Section III.3 of the executive order required nursing homes with a census below 80% to create special units for managing COVID cases.

A nursing home with a census below 80% must create a unit dedicated to the care of COVID-19-affected residents (“dedicated unit”) and must provide appropriate PPE, as available, to direct-care employees who staff the dedicated unit.

These dedicated COVID units appeared overnight.  Nursing homes -- especially the marginal ones with the least ability to manage an extraordinary infection and the least capacity to attract discerning referrals -- were already scrambling for residents under the best of conditions.  Rerouting a substantial number of COVID cases, assuming there would be a place to send them, would further drop the census.  To remain viable, these nursing homes developed instant COVID units, which were nothing more than hallways inhabited by staff wearing masks and rooms dedicated to COVID patients.  Staff moved between dedicated units and COVID-free units, a predictable necessity given the limited number of staff, who themselves were contracting the virus and dying.  The arrangement ensured there would be a steady stream of virus into the clean units. These homes are technically unsophisticated medical establishments. There is no in-house medical staff to plan and implement the complex conditions and protocols needed to protect a vulnerable population from this unique pathogen. Thus, the dedicated COVID units were effectively a fiction created to satisfy the governor’s order, and anyone familiar with these facilities would have anticipated as much. The challenge was new, and the nursing staff tried to adopt best practices, but they were way over their heads.
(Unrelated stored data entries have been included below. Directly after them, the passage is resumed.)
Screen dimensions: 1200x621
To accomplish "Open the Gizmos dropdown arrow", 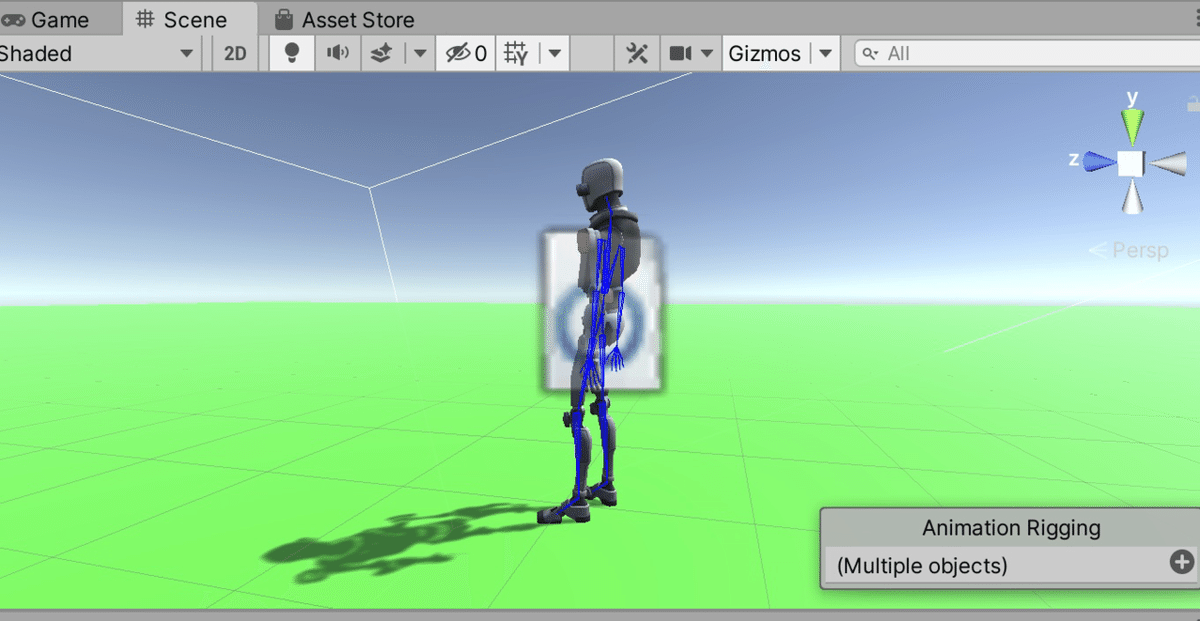I will [826, 53].
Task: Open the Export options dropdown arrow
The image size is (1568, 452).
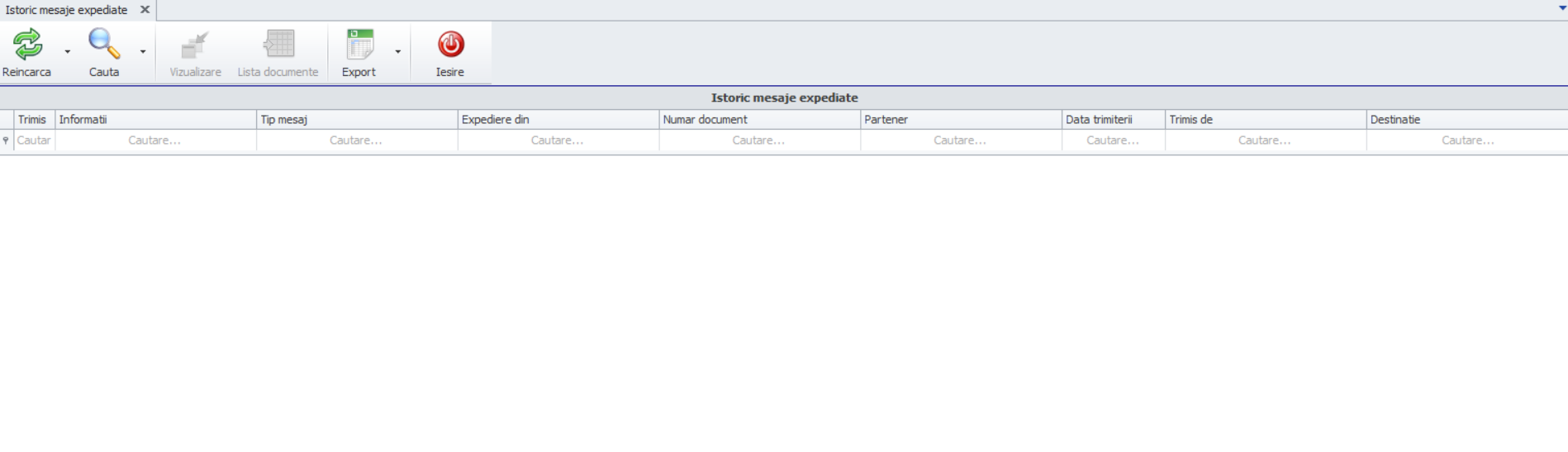Action: click(398, 52)
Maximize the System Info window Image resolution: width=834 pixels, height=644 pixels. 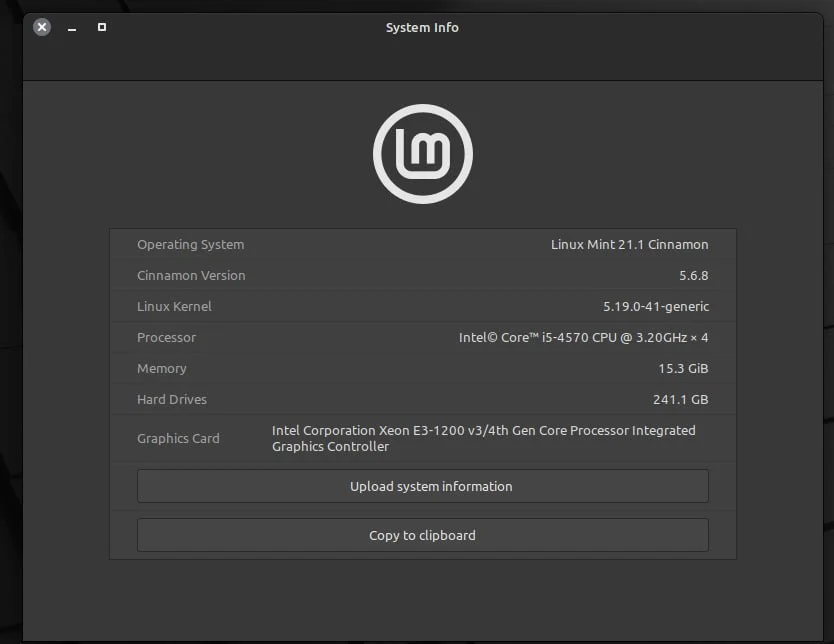[x=102, y=27]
In addition to the nursing homes, the governor’s mandate included Adult Foster Care (AFC) homes with twelve or fewer residents.  These facilities are intended to be like homes that mimick a family-like feeling for residents.  Like nursing facilities, the AFC homes house extremely vulnerable people, including the aged, mentally ill, and developmentally disabled, many of them suffering complicated medical problems.  I have not found data regarding either the incidence of COVID within these facilities or the frequency of transfers to regional hubs.  One would expect high rates of infection, hospitalization, and death based upon the design of AFC facilities, the medical comorbidities of residents, and complicating behavior problems in persons with mental illness and developmental disabilities.  A COVID case in such a home could easily infect every occupant in the course of a few days. These facilities, usually full or one bed away from full, have nothing to count as a dedicated unit other than a bedroom. Some alternative dispositions would be theoretically possible under the executive order, including alternate care facilities intended to accept overflow from hospitals at full census, and so-called regional hubs, twenty-one nursing homes, nine of which carry Medicare ratings below or much below average, for the temporary care of COVID-infected residents of LTC’s lacking dedicated COVID units of their own.

Long-term care residents numbering 8,061 died from COVID between March 2020 and July 2, 2021, up from the 5,675 previously acknowledged by the state.  Elizabeth Hertel, Director of the Department of Health and Human Services, thinks the report is potentially misleading.  She worries that “the work and integrity of long-term care facilities, local health departments, coroners, and other frontline workers who we rely on to report data” might be called into question.

In fact, it is the judgment of Whitmer and Hertel that is being called into question.

Jim Dillon, M.D., is a psychiatrist and past Director of Psychiatric and Medical Services in the Michigan Department of Community, Health Division of Behavioral Health and Developmental Disabilities.  He is a clinical professor at Central Michigan University College of Medicine.